+++ Angezeigter Text

Filed under: Von Petersburg nach Turkestan — sarah @ 11:51 pm

Mit PIA von Islamabad nach Gilgit zu fliegen war überraschungsreich. Der Flug wurde mit ziemlicher Verspätung ausgerufen, wir hofften immer noch, dass alles klappt, da die Reise nach Gilgit stets sehr wetterabhängig ist. Der Bus hielt an, und wir guckten etwas benommen. Vor uns stand ein grosser, dunkelgrüner träger Militärflieger der Pakistan Air Force. David guckte nach links und rechts, offensichtlich nach einem anderen Flieger Ausschau haltend. Mein Blick blieb an zwei Linien Gepäck hängen, das vor der Ladeklappe des Fliegers aufgereiht worden war. Unsere pellerinenverpackten Rucksäcke, grün und rot, waren dort zu sehen. Ich muss mich nun nicht als mutiger ausgeben als ich war, ich schluckte etwas tief. Dieser schwere Brummer sah alles andere aus, als für den Luftraum gebaut, irgendwie überessen. Unser Gepäck mussten wir uns herauspicken und auf die Ladeklappe laden, wo es schliesslich festgeschnürt wurde. Durch die Ladeklappe stiegen wir in den grossen Innenraum, wo man mit der ganzen Technik eines Flugzeuges konfrontiert wird. Fenster gab es keine, daher schaute man sich die ganzen Röhren an oder las vielleicht besser die Zeitung. Wir sassen längs aufgereiht und hingen in einem roten Netz. Es fing an laut zu brummen, und schliesslich vermochte der Gedanke, dass die Armee ja wohl was vom Fliegen verstehen müsse, doch noch ziemlich zu beruhigen. Die Frauen um mich herum schienen sich tatsächlich nicht sehr wohl zu fühlen. Eine schwangere Frau klammerte sich krampfhaft an den Arm ihres Mannes, eine andere betete während des ganzen Fluges. Kurz vor der Landung, erklärte sich die ganze Veranstaltung: gut zehn Meter vor einer kleinen Luke sahen wir eine Felswand vorübergleiten. Am Flughafen wartete die Armee ebenso feierlich als riesiges Empfangskomitee. Wohin man schaute an jenem kalten Morgen im pakistanischen Norden – Militär. Vor ein paar Jahren soll es dort in der Gegend einen Aufstand gegen die Regierung gegeben haben. Seither ist das Militär dort dauerstationiert. Man sieht auch Militär auf Nebenwegen, bei der Verkehrsregelung, was etwas lustig scheint, auf jeweils ganz unfrequentierten Strassen (1 Auto pro Minute).

++++++
+++ Bereitgestellte Daten

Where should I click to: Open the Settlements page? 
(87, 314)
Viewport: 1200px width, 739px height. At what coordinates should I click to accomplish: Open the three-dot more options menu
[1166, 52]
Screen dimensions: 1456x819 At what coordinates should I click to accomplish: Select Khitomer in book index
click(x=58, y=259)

++++++

◆ Schriftliche Anweisung ◆
Übertragen Sie den Satz „Fenster gab es keine, daher schaute man sich die ganzen Röhren an oder las vielleicht besser die Zeitung.“ aus dem Reisebericht ins Englische. Stützen Sie sich ausschließlich auf den Reisebericht, nicht auf die Zeilen.

◆ Ergebnis der Aufgabe ◆
There were no windows, so you looked at all the pipes or, perhaps better, read the newspaper.